EXERCISE DETAILS — Retype the passage from the article on digital CBT and postpartum depression, starting at "In the study, 105" and continuing up to and including "said in a press release.".

Research Shows dCBT May Help Prevent Postpartum Depression

Study also suggests link between postpartum depression and insomnia.

A new study found that a form of digital cognitive behavioral therapy (dCBT) may help prevent postpartum depression in women for up to 6 months after they give birth.

The study, which was conducted by researchers at the University of California San Francisco (UCSF), tested the efficacy of Sleepio, a self-paced sleep app and form of dCBT, to determine whether treating insomnia would also help prevent depression in postpartum women.1 The study was a follow-up to a study by UCSF researchers in January 2020,2 which found that dCBT treatment helped reduce insomnia and symptoms of anxiety and depression in participants during pregnancy.1

“We were curious to see whether the benefits of dCBT for insomnia would maintain after the birth of the child, especially given the demands of having a young infant,” said Jennifer Felder, PhD, lead author of the study; assistant professor of psychiatry; and core research faculty at the UCSF Osher Center for Integrative Health, in a press release. “We were particularly excited to see the benefits lasted to 6 months not just for insomnia, but for mental health more broadly.”

In the study, 105 out of 208 participants were randomized to the dCBT treatment, which involved up to 6 20-minute sessions using the Sleepio app. At 3 months postpartum, 4% of participants who had the dCBT treatment were rated as likely depressed, in comparison to 18% of the remaining participants, who received usual treatments such as medication or general sleep hygiene tips from their providers. According to Felder, part of what set the dCBT treatment apart from usual care is that it was more individualized and addressed common causes of insomnia.1

“The magic of the treatment is what happens between sessions—the tactics the participants put into practice, such as keeping a sleep diary, stabilizing their wake time, spending less time in bed tossing and turning, and prioritizing an adequate wind-down before bed,” Felder said in a press release.

COLLECTED MATERIAL —
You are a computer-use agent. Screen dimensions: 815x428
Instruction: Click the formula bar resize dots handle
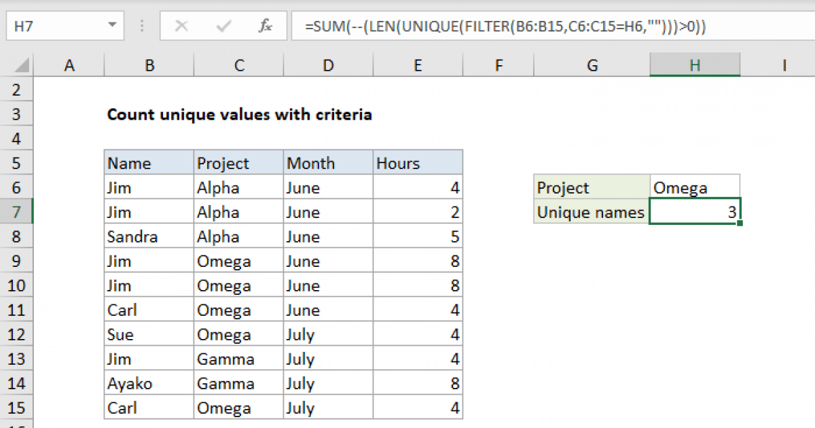tap(143, 26)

RESULT FOR THIS EXERCISE —
In the study, 105 out of 208 participants were randomized to the dCBT treatment, which involved up to 6 20-minute sessions using the Sleepio app. At 3 months postpartum, 4% of participants who had the dCBT treatment were rated as likely depressed, in comparison to 18% of the remaining participants, who received usual treatments such as medication or general sleep hygiene tips from their providers. According to Felder, part of what set the dCBT treatment apart from usual care is that it was more individualized and addressed common causes of insomnia.1

“The magic of the treatment is what happens between sessions—the tactics the participants put into practice, such as keeping a sleep diary, stabilizing their wake time, spending less time in bed tossing and turning, and prioritizing an adequate wind-down before bed,” Felder said in a press release.